Batemans Bay oyster grower Jim Yiannaros has taken out the Narooma Oyster Festival shucking contest for a third successive year.
In a tight run contest, Jim made to the finals where he competed against Gerard Dennis of Australia’s Oyster Coast and Greg Carton of Broadwaters Oysters at Pambula, who finished second and third respectively.
Mr Yiannaros before Saturday’s contest had promised to retire if he was victorious for a third time, but now he is having second thoughts due a rivalry shaping up with his former prodigy Mr Dennis.
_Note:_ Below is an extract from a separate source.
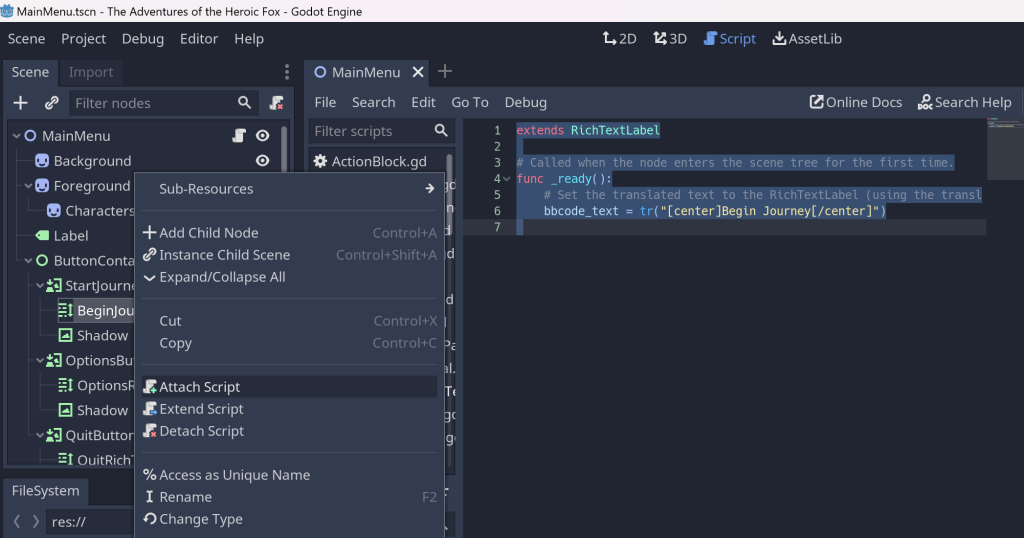Switch to the 3D workspace
The width and height of the screenshot is (1024, 538).
pyautogui.click(x=670, y=39)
“I taught him to open oysters back when he worked with us of Batemans Bay Oysters and before he went on to become operations manager at Australia’s Oyster Coast,” he said. “Now he wants a rematch, so I am not sure I can retire as I need to show him who is boss again.”
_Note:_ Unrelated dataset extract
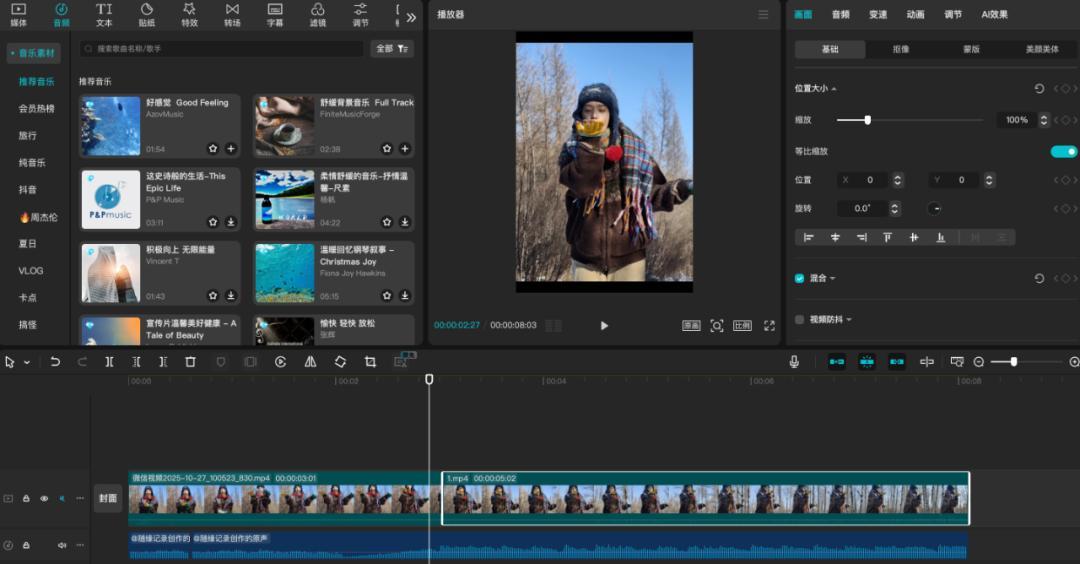Add Good Feeling track with plus icon
Viewport: 1080px width, 564px height.
(x=231, y=148)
And what happened to Jim's twin brother John, also a previous winner at the Narooma shucking, who was talked up as a possible victor before the event?
Well Jim reckons the excitement of the competition got to his brother, who could not take the pressure, finishing fourth.
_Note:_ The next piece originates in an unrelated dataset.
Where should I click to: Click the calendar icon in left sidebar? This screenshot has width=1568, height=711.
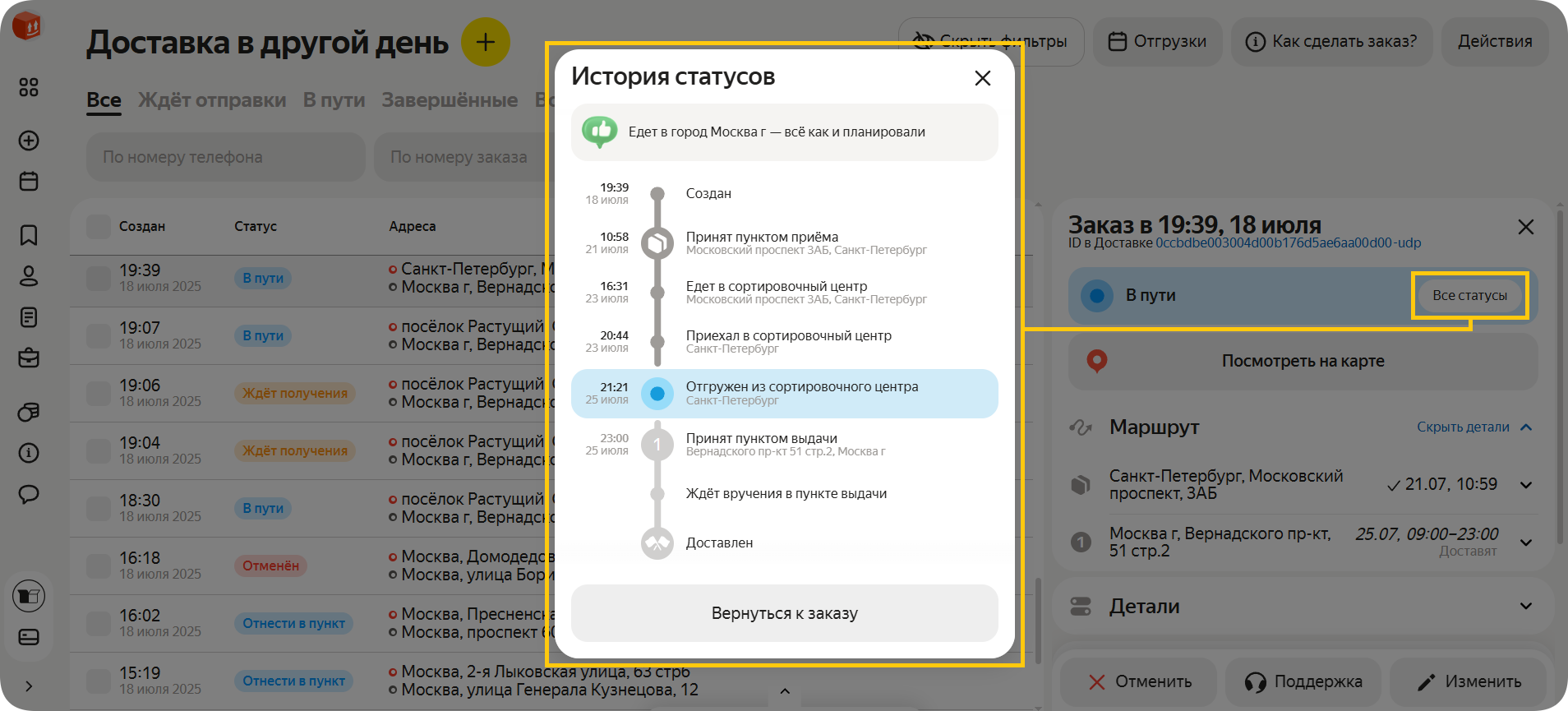[x=29, y=181]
“I think his nerves got the better of him and he dropped a few oysters,” he said.
Jim and his brother John have been shucking oysters since the age of four or five, when their dad moved their family to the Clyde River to start farming oysters.
This year’s shucking event was judged by John Susman, one of the biggest names in seafood in Australia and chair of oyster judges at Sydney Royal’s Fine Food Show.
The shucking is not all about speed, with 20 oysters to open per competitor in the heats and 30 in the final, but also presentation of the oysters with no shell grit allowed.